Consider the affine transformation $$ h(\vec{x}) = A\vec{x} + \vec{b} \bmod p $$ for some prime $p$. Now let $\vec{x}$ be fixed and select the entries of $A$ and $\vec{b}$ uniformly at random from $\{0, 1, ... , p-1\}$. Then $h(\vec{x})$ is a random variable. The claim now is that $h(\vec{x})$ is again a uniform random variable and moreover, if $\vec{x} \neq \vec{y}$, then $h(\vec{x})$ and $h(\vec{y})$ are independent.
The first claim is straightforward. $\vec{b}$ is uniformly random. So no matter how $A\vec{x}$ is distributed, adding $\vec{b}$ makes it uniform.
The trouble I have is with the independence. Here one can argue that $$ h(\vec{y}) = A\vec{y} + \vec{b} = A\vec{x} +\vec{b} + A(\vec{y} - \vec{x}) = h(\vec{x}) + A(\vec{y} - \vec{x})\,. $$ Because $\vec{x} \neq \vec{y}$ the vector $\vec{y} - \vec{x}$ isn't the zero vector. Therefore, it picks at least one uniformly random column of $A$ making $A(\vec{y} - \vec{x})$ uniformly random.
One fine point here is that the nonzero entry of $\vec{y} - \vec{x}$ might be $> 1$. So one has to do a little more work using the fact that $p$ is prime to show that this doesn't make the distribution only uniform over some strict subset of $\{0, 1, ..., p-1\}^n$.

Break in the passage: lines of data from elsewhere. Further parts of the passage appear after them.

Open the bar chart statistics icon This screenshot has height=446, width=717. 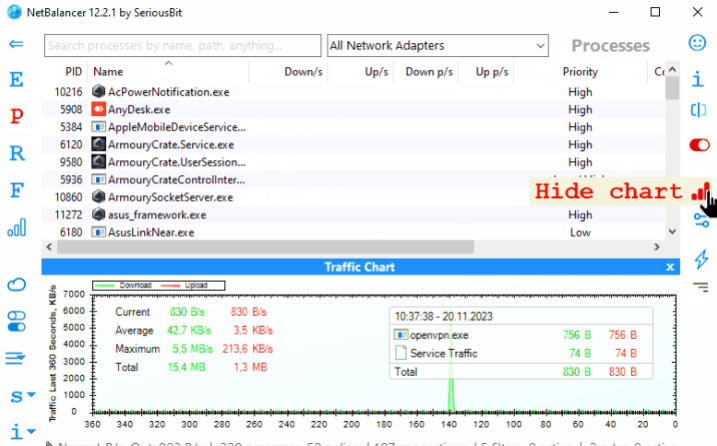point(16,228)
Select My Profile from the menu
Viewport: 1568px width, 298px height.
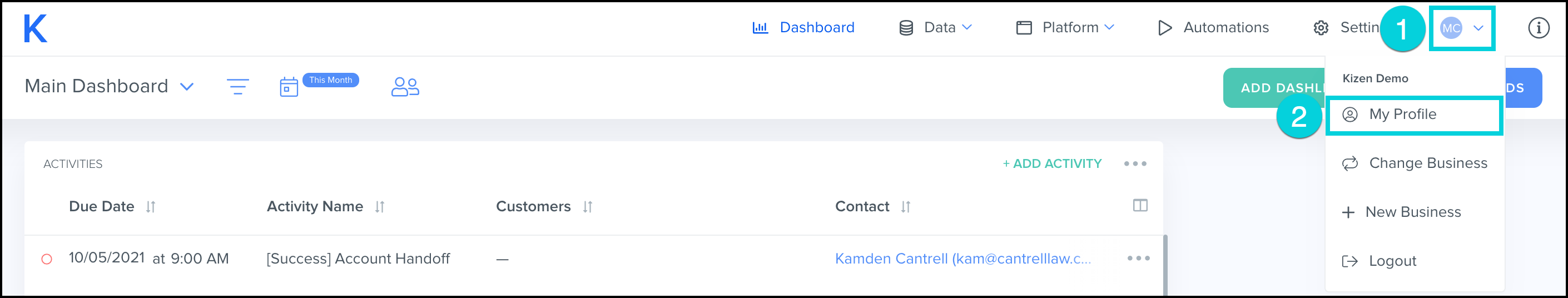pos(1402,115)
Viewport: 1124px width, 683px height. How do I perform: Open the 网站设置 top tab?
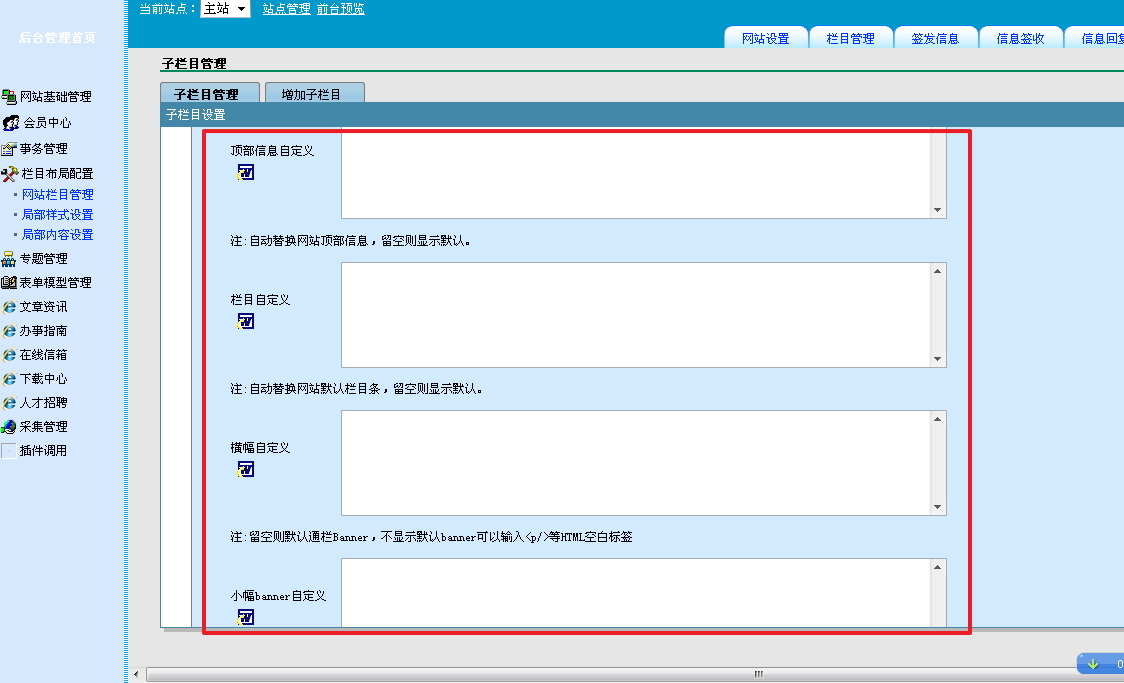765,38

But aside from that my real worry is that given $h(\vec{x})$ the matrix $A$ might no longer be uniformly random. Intuitively, the addition of $\vec{b}$ "destroys" any information about $A$ one might hope to get from $A\vec{x} + \vec{b}$. But I'm having trouble reducing this intuition to first principles. Can somebody help me with the details?